Exercise data: Begin
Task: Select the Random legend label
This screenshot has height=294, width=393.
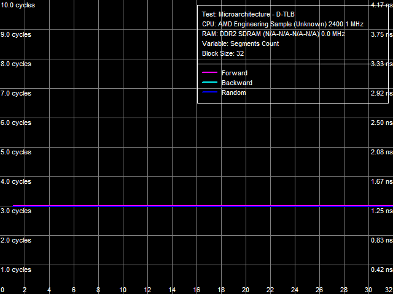Action: 233,93
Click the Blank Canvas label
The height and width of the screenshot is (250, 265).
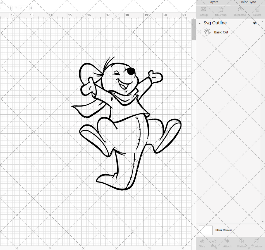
Exercise data: End
Give the data again exactly, without pictures.

Task: Select the Random legend label
This screenshot has height=294, width=393.
Action: 233,93
Click the Blank Canvas label
The height and width of the screenshot is (250, 265).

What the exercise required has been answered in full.